The role of the general practitioner during treatment and follow-up of patients with breast cancer
|PhD ceremony:||Ms C. (Carriene) Roorda-Lukkien|
|When:||April 01, 2015|
|Supervisors:||prof. dr. G.H. (Truuske) de Bock, prof. dr. M.Y. (Marjolein) Berger|
|Where:||Academy building RUG|
|Faculty:||Medical Sciences / UMCG|
Women with a history of breast cancer need cancer surveillance, cancer screening, general medical care for comorbid conditions, and preventive health care. Until now, it is unclear which care provider - breast cancer specialists, general practitioners, nurses, or a combination of these - should be responsible for what component of survivorship care. This thesis describes the role of the general practitioner (GP) during treatment and follow-up care of patients with breast cancer. Moreover, this thesis explores perspectives of GPs and patients regarding the transfer of breast cancer follow-up to the primary care setting.

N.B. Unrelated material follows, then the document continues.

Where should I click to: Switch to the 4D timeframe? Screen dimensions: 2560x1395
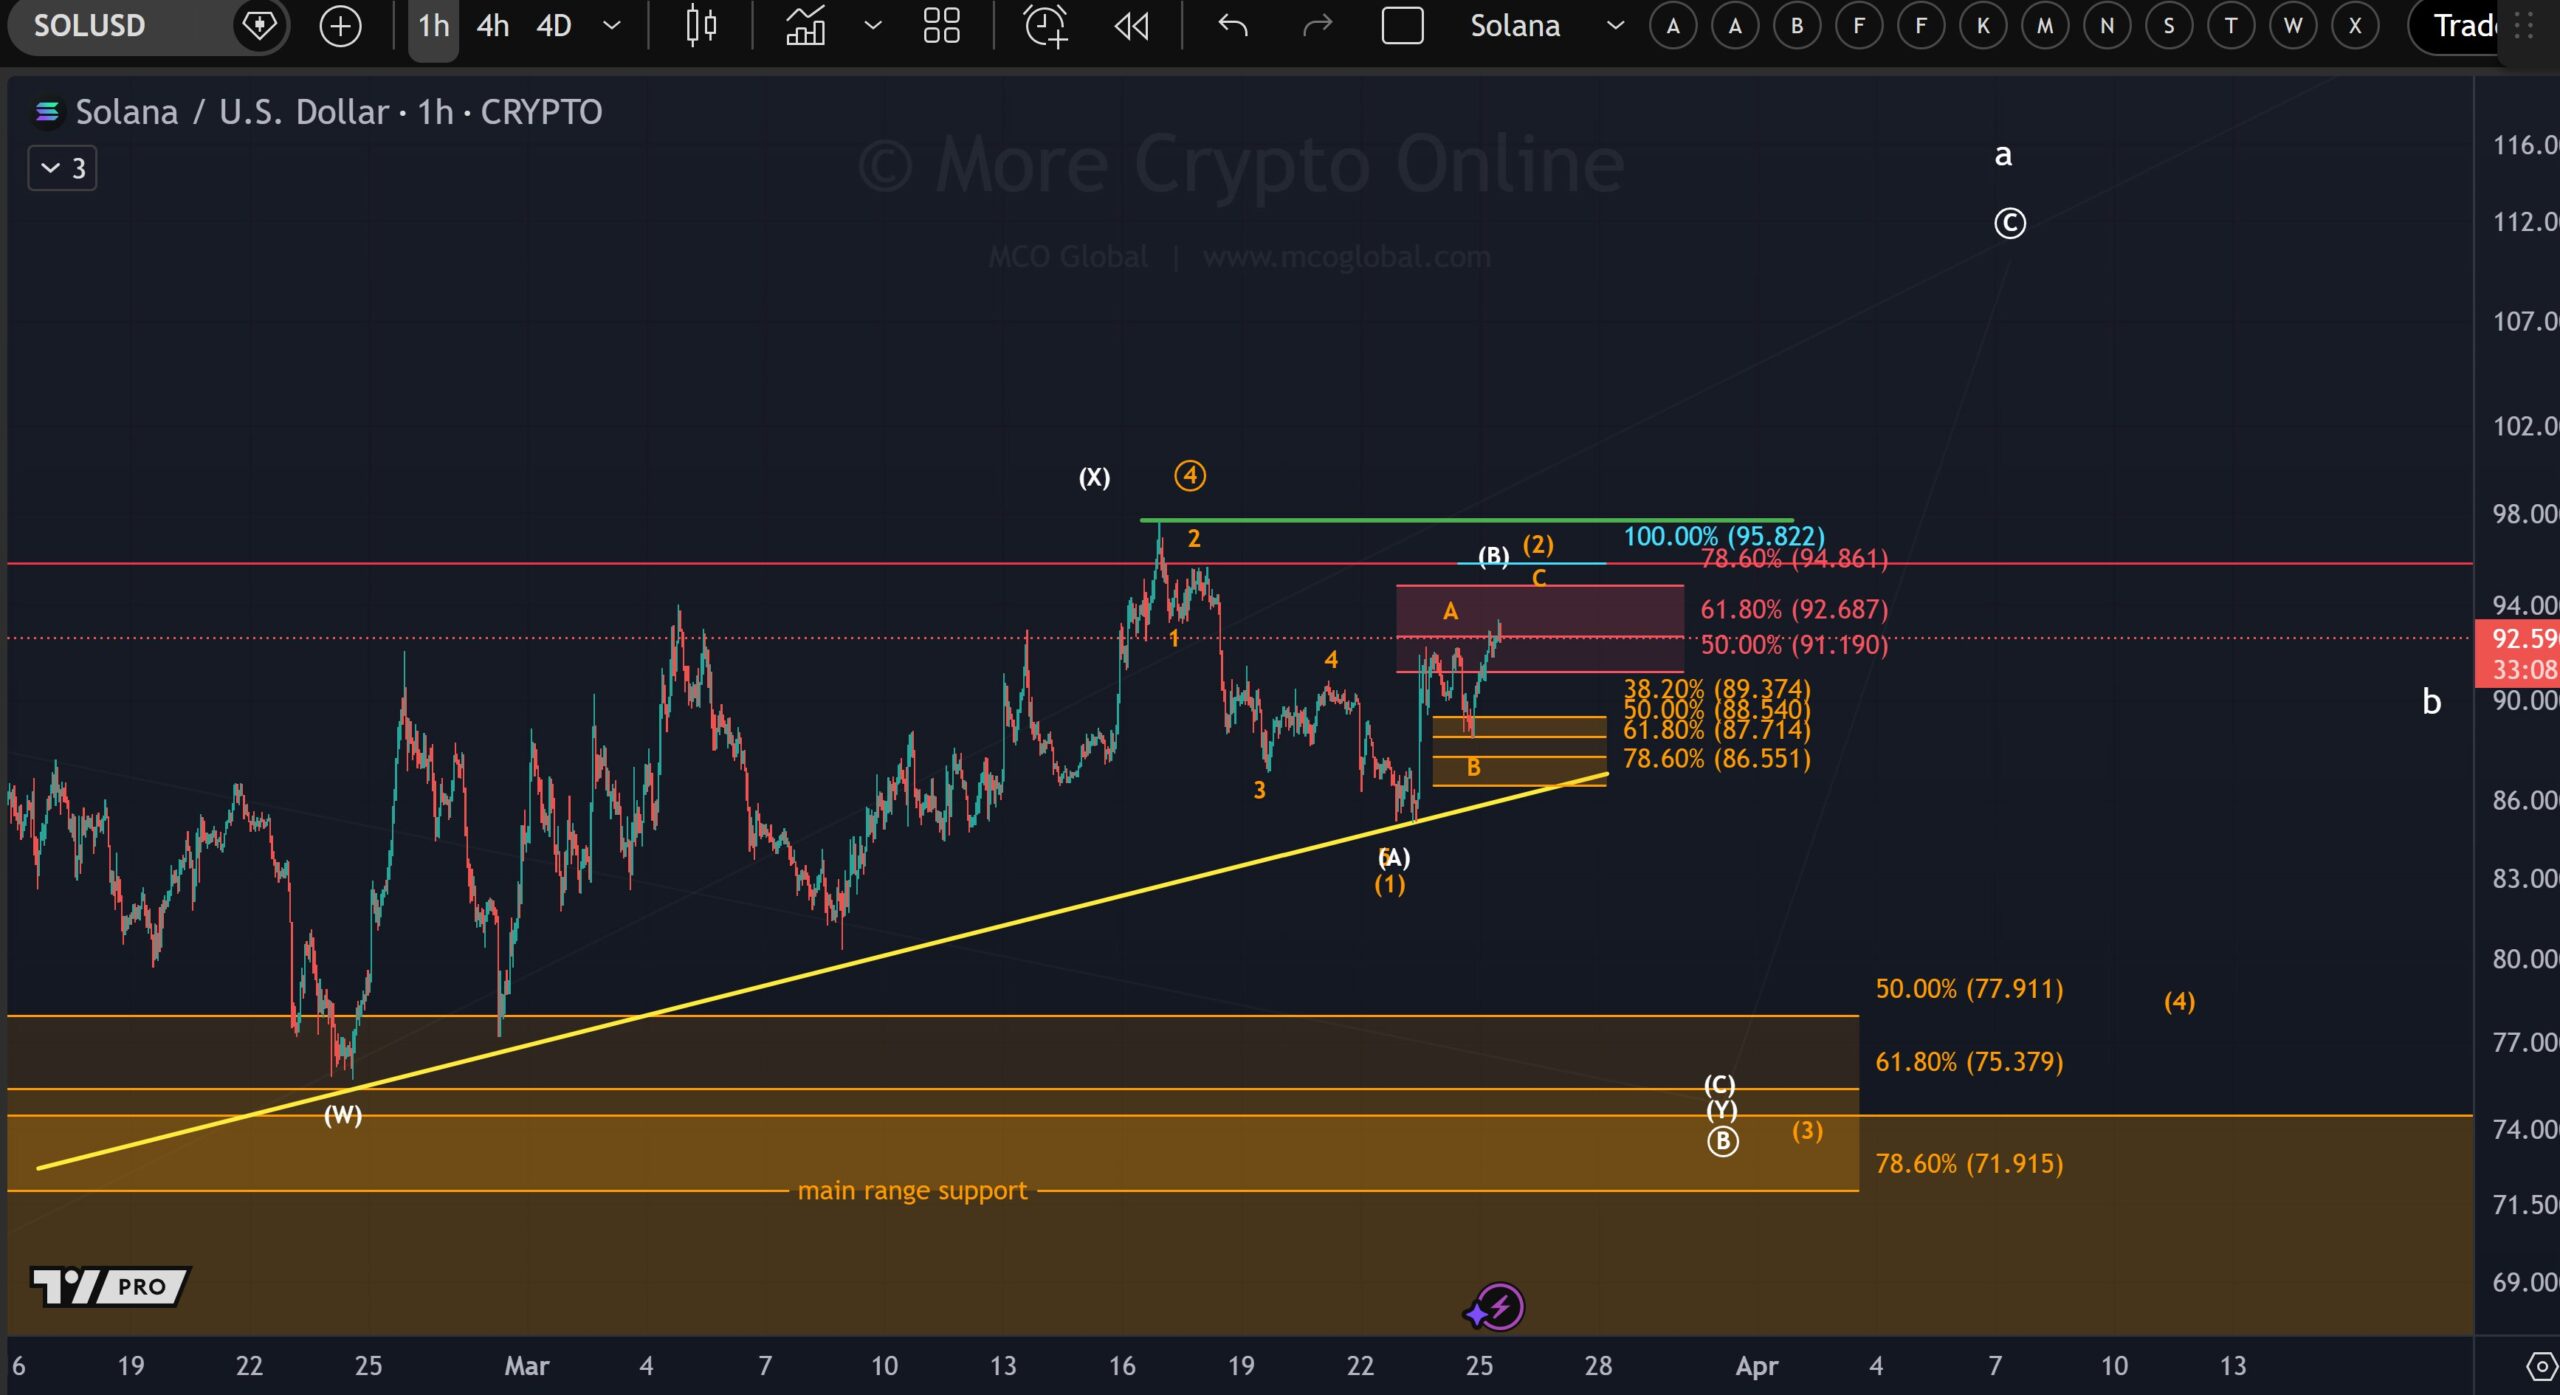(554, 26)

Results of two longitudinal studies on primary health care use, a quantitative mail survey among GPs, and a qualitative study among patients are presented. The increased primary health care use observed in this thesis suggests that Dutch GPs are already involved in care for female patients with breast cancer during the first year since diagnosis and the follow-up phase, although not in a formal way. However, results from the mail survey show that the implementation of long-term breast cancer follow-up care in Dutch general practice is not successful yet. Nevertheless, 40% of GPs would accept responsibility for follow-up care at an earlier stage (<5 years). Although most patients preferred specialist follow-up care to other models, more than half would accept GP-led follow-up care. Several strategies have been described to overcome the perceived difficulties and barriers among GPs and patients to implement/accept GP-led follow-up care. Future studies should provide a better understanding of Dutch specialists’ perspectives regarding this topic.